◆ WHAT THIS TASK INVOLVES: Retype the records verbatim, beginning at the line containing "1372x888 pixels." and continuing through the end of the records.

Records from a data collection
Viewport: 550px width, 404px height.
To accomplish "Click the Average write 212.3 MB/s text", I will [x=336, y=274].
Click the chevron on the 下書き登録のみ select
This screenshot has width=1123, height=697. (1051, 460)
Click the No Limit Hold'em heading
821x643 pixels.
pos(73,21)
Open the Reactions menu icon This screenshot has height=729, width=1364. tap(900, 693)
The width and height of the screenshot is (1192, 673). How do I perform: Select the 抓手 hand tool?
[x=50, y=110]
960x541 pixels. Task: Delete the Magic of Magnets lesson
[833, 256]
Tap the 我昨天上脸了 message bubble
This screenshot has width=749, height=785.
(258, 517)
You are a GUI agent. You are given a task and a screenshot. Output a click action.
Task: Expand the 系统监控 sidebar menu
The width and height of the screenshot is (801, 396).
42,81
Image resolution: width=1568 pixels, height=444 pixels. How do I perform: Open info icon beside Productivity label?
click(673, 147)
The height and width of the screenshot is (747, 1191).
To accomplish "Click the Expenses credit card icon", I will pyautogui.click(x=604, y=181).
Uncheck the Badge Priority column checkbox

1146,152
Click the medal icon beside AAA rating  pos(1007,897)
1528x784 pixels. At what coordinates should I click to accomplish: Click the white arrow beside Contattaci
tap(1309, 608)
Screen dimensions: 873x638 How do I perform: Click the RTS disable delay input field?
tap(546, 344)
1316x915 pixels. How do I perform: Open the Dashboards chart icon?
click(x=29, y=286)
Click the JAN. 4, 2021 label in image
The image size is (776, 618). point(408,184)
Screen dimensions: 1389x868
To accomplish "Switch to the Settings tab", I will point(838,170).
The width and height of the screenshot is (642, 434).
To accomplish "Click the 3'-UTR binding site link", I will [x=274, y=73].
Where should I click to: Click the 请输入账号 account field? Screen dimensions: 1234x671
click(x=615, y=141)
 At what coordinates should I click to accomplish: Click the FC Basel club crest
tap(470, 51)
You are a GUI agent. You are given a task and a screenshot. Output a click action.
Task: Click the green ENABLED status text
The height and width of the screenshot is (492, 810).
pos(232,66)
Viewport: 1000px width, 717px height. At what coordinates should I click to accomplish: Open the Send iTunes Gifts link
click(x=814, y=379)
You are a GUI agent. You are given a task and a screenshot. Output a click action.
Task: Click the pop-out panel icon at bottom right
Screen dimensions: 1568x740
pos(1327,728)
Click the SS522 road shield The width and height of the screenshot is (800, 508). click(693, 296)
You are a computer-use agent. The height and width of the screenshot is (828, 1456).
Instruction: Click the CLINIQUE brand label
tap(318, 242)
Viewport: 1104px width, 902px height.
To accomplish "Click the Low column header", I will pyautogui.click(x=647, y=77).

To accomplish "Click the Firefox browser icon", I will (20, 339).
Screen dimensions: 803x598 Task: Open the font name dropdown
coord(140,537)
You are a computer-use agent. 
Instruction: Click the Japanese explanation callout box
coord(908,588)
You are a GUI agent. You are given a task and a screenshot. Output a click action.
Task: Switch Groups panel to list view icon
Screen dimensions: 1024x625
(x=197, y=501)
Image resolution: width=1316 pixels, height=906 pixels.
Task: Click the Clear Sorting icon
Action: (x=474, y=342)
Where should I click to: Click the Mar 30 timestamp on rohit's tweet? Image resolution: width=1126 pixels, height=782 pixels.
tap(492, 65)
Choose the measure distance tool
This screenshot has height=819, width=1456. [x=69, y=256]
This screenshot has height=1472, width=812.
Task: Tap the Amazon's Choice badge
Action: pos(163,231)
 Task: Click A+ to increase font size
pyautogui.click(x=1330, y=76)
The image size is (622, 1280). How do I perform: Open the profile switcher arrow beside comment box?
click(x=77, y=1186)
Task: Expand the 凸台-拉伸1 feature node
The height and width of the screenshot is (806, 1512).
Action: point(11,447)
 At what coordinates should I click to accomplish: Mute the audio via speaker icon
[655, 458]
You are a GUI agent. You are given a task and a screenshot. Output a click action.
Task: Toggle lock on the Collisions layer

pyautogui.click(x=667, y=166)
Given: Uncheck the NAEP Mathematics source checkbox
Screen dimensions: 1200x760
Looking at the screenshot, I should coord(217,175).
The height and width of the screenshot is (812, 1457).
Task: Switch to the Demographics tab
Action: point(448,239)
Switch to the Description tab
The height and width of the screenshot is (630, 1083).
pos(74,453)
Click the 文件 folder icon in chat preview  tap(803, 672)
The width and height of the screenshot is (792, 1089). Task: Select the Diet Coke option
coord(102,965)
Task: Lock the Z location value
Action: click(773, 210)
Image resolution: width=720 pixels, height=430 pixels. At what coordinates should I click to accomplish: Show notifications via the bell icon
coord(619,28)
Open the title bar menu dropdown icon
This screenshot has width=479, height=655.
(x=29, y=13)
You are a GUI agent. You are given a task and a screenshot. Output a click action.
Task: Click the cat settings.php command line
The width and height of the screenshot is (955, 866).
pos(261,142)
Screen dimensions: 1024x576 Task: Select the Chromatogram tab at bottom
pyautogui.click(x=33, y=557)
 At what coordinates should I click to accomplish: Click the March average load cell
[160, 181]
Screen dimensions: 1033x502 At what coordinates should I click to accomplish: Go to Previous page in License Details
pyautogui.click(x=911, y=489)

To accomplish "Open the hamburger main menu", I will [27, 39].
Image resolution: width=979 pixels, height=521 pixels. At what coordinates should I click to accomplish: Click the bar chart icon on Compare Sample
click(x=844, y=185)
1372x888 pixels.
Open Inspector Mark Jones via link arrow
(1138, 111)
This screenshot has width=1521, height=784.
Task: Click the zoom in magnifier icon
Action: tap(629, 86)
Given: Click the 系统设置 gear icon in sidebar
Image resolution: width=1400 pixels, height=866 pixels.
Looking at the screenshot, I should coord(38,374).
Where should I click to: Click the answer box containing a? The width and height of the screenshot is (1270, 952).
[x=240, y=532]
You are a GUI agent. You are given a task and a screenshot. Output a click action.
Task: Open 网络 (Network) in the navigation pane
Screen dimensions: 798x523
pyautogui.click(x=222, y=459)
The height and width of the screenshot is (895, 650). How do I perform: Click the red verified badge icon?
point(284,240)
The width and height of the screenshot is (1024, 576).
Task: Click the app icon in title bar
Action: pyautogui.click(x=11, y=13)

◆ CORRECT RESPONSE:
1372x888 pixels.
Open Inspector Mark Jones via link arrow
(1138, 111)
This screenshot has width=1521, height=784.
Task: Click the zoom in magnifier icon
Action: tap(629, 86)
Given: Click the 系统设置 gear icon in sidebar
Image resolution: width=1400 pixels, height=866 pixels.
Looking at the screenshot, I should coord(38,374).
Where should I click to: Click the answer box containing a? The width and height of the screenshot is (1270, 952).
[x=240, y=532]
You are a GUI agent. You are given a task and a screenshot. Output a click action.
Task: Open 网络 (Network) in the navigation pane
Screen dimensions: 798x523
pyautogui.click(x=222, y=459)
The height and width of the screenshot is (895, 650). How do I perform: Click the red verified badge icon?
point(284,240)
The width and height of the screenshot is (1024, 576).
Task: Click the app icon in title bar
Action: pyautogui.click(x=11, y=13)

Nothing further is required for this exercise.